**Document text:**
CARPINTERIA, Calif.--(BUSINESS WIRE)--
CKE Restaurants, Inc. (“CKE Restaurants” or the “Company”) announced today that Hardee’s Funding LLC and Carl’s Jr. Funding LLC, both Delaware limited liability companies and indirect subsidiaries of the Company (the “Co-Issuers”), priced the Co-Issuers’ offering of $1.050 billion aggregate principal amount of their Series 2013-1 4.474% Fixed Rate Senior Secured Notes, Class A-2 due 2043 (the “Notes”), with an anticipated repayment date of March 2020, at an offering price to investors of 100.0% of the par value. The offering is expected to close on or about April 1, 2013 (the “Closing Date”), subject to customary conditions precedent.
The net proceeds from the sale of the Notes are expected to be used in part to repay, or to fund a deposit for the payment in full of, all outstanding indebtedness of the Company and CKE Inc., a Delaware corporation and the parent company of the Company (“Parent”), and the termination of all commitments thereunder, including (i) the Company’s existing indebtedness under its Credit Agreement, dated as of July 12, 2010, (ii) the Company’s 11.375% Senior Secured Second Lien Notes due 2018 (the “Senior Secured Notes”), (iii) Parent’s 10.50%/11.25% Senior Unsecured PIK Toggle Notes due March 14, 2016, and (iv) the prepayment premiums and consent payments payable in the tender offer and consent solicitation with respect to the Senior Secured Notes that is scheduled to expire at 11:59 p.m. on March 28, 2013. The Co-Issuers will also use the net proceeds to fund certain interest reserve deposits and/or arrange for the issuance of a letter of credit for such interest. Any additional net proceeds will be distributed to the Company to pay certain transaction-related expenses and fund a shareholder distribution to the equity holder of Parent.
This announcement shall not constitute an offer to purchase or a solicitation of an offer to sell any Notes, nor shall there be any offer, solicitation or sale of any Notes in any jurisdiction in which such offer, solicitation or sale would be unlawful.

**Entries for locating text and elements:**

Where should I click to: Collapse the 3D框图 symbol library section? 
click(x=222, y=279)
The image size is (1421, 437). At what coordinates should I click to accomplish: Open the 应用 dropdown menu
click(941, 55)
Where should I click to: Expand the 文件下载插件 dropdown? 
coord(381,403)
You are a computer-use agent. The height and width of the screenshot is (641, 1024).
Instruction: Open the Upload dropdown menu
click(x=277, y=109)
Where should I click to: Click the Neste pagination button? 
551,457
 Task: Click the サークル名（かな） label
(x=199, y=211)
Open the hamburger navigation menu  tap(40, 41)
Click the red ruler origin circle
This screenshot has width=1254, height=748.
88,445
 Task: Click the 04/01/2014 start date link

**Actions to take:**
1. According to the press release on the CKE notes offering, around what date is the offering expected to close?
2. Write out the rows exactly, beginning with the first row and continuing through the line that contains "coord(381,403)", with both of those lines included.
The press release and the rows are unrelated to each other.

**Responses to the tasks:**
1. On or about April 1, 2013.

2.
Where should I click to: Collapse the 3D框图 symbol library section? 
click(x=222, y=279)
The image size is (1421, 437). At what coordinates should I click to accomplish: Open the 应用 dropdown menu
click(941, 55)
Where should I click to: Expand the 文件下载插件 dropdown? 
coord(381,403)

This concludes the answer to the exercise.